— Begin PASSAGE GIVEN —

Yeah, the assumption really that we all have had is that if you save back down a tarball, and you actually extract it, and you put the contents onto your system somewhere, the idea is that you have almost all the information that you need about that package to use it and consume it. Unfortunately, this API, the way that it was built now says is actually you need two things. You need both this manifest and this metadata, and the tarball, and you have to carry those around all the time. And it also calls into question just which one is the source of truth. So that’s why we can tell there’s a code smell here in terms of the architecture… Because really, you should be able to hydrate the state of most of that metadata by just reading from the local pkg.json. Like, what dependencies, what license, what scripts, what’s the name, what’s the version… Those are two critical pieces of information which actually can be falsified inside of a tarball.

So hitting on sort of where I was at, roughly around March I decided to look into the problem again, and actually realized that the scope was a lot broader than I even initially thought. I realized all clients are basically affected by this. The third party tools we were talking about before, the proxy registries, like the Artifactories, and Nexus, and Verdaccios, who are all copying, and as you said, sort of mirroring the registry, are copying and cloning this inaccurate information.

[34:31] And so there’s really a whole bunch of caches out in the world that are hosting inconsistent data. And so it’s a really serious and significant issue. And if somebody, a bad actor finds this, they can sort of find a way, as Feross so elegantly put it, hide malicious scripts; hide known malware, known malware dependencies in a tarball, and not get flagged by security tools, not get flagged by advisory tools. And so this is the serious issue that I realized at that point.

So the timeline goes on - March 8th, I actually uploaded a new POC, which started to play with some of those values in terms of the scripts and the dependencies, as well as the name and version, to showcase that actually there was a whole series of issues here, including downgrade attacks, cache poisoning, and a number of other issues. And as of March 9th, I submitted a new HackerOne report to GitHub, to let them know about the scope and all my research. I’m not sure, Feross… I saw you shaking your head. Do you want to jump in there at some point?

Feross Aboukhadijeh

No, no. That all sounds good.

Oh, okay.

Feross Aboukhadijeh

I mean, I can just say from the Socket side, we independently fixed this bug back on September 5th, when we were refactoring some code… It just sort of came up like “Hmm… There’s a different set of information in the registry than there is in the package. What should we use?” And then we decided to go with what the CLI tools use, which is what’s in the package… And so we kind of just made that fix as part of a broader refactor that we were doing to our install process. So once I heard about this issue from you, I was glad that we were using the right data as far as it goes from a security perspective. But even we didn’t handle everything perfectly; our website actually was using the metadata from the registry… And so the website was showing as if we were unaware of these dependencies that were hidden in packages, even though our security analysis was actually using the correct manifest file under the hood.

— End PASSAGE GIVEN —
— Begin COLLECTED DATA —

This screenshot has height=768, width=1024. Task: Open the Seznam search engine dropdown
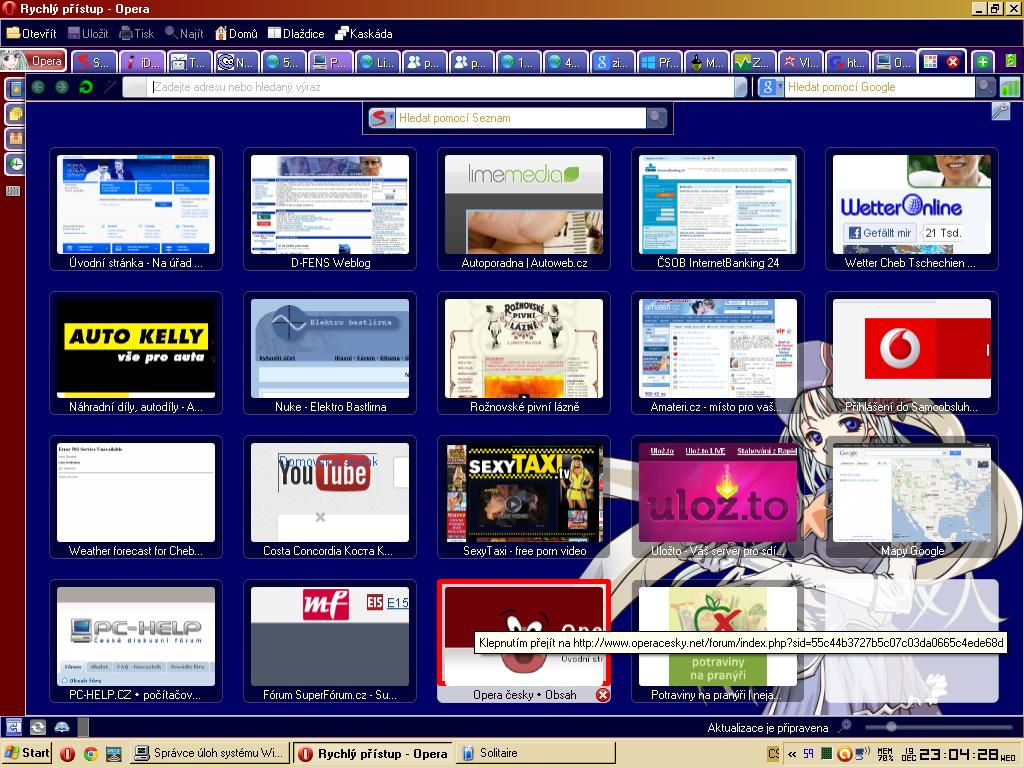pyautogui.click(x=381, y=118)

— End COLLECTED DATA —

In the transcript, on what date was the new HackerOne report submitted to GitHub? This material comes from a different source than the transcript.

> THE SOLUTION: March 9th.